ぼくはイエローでホワイトで、ちょっとブルー

このお正月、ベストセラーとなった書を読みました。


イギリス在住のブレイディみかこさんのお子さんが通うのは、(著書いわく)元底辺中学校です。人種差別や思春期の子どもたち特有のゴタゴタに巻き込まれながらのスクールライフを、さわやかに描いています。

地元の公立中学校に上がるか? それとも私立中学に進学するか?

中学受験が盛んな地域では、保護者の方々の話題によくのぼるテーマです。

社会に出れば、いろいろな背景を持つ人と接していかなければならない。
似たような人間だけで固められては視野が狭くなるのでは? 

地元の公立がいいと推す意見で、よく見かけるものの代表でしょうか。

それに対して、あえて私立中学に進学させたい理由として、以下のようなのを聞きます。

周りが切磋琢磨して学ぶ環境に、子供を進学させたい 

公立中学・私立中学とも、どちらも一長一短があります。

◆ ◆ ◆ ◆ ◆

◆ 取り組む課題
A. 提示された文章のうち、「イギリス在住のブレイディみかこさんの」で始まる段落を、主な事実を保ったまま箇条書きに整理してください。
B. 中学校の進学先を扱った提示された文章を、最後の文の後から書き継いでください。

◆ 与えられた情報

◆ ◆ ◆ ◆ ◆

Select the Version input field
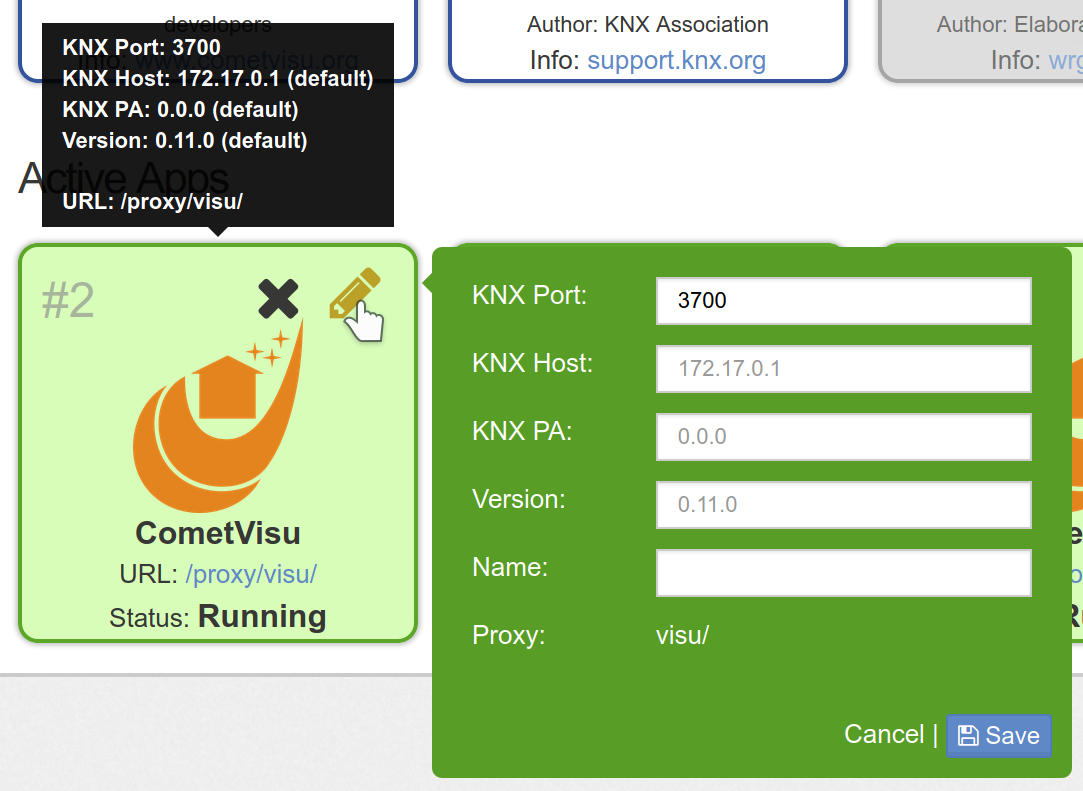This screenshot has width=1083, height=791. [x=843, y=504]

◆ ◆ ◆ ◆ ◆

◆ 最終的な回答
A.
- ブレイディみかこさんはイギリス在住である。
- お子さんが通うのは、著書によれば元底辺中学校である。
- 人種差別や思春期の子どもたち特有のゴタゴタに巻き込まれながらのスクールライフを描いている。
- その描き方はさわやかである。

B.
ご家庭の価値観、そして子供自身の意思を尊重しながら、進学先を決めればいいでしょう。

ただ、地元の公立中に進学させる親としては、この小説の主人公である「ぼく」のような成長を望んでいるのではないでしょうか。

日本人の血が混ざる「ぼく」は、肌の色によってもたらされるイギリス社会の縮図を肌で感じ、様々な生育環境の子供たちに揉まれながら、しなやかに成長していきます。

家が貧乏でモノが買えない、その子に「あること」をしてあげたい・・・

プライドを傷つけずに手を差し出すにはどうしたらいいか・・・、そう悩む「ぼく」の目線は、ほんのり温かいものでした。

とはいえ、雑多な環境に送り込めば、「ぼく」のように社会の空気をうまく吸い込んでいけるとは限りません。

その子それぞれで個性も違うので、うまく泳ぎきれない子もいるかと思います。

ただ、感受性が多感な時期に、社会の肌触りを吸収していく姿に、たくましさを感じました。

最後に、著者であり母であるブレイディみかこさんと「ぼく」のやりとりの中で、印象的だったのをお伝えします。

 

「多様性ってやつは物事をややこしくするし、喧嘩や衝突が絶えないし、そりゃないほうが楽よ」
「楽じゃないものが、どうしていいの?」
「楽ばっかりしていると、無知になるから」

「多様性は、うんざりするほど大変だし、めんどくさいけど、無知を減らすからいいことなんだと母ちゃんは思う」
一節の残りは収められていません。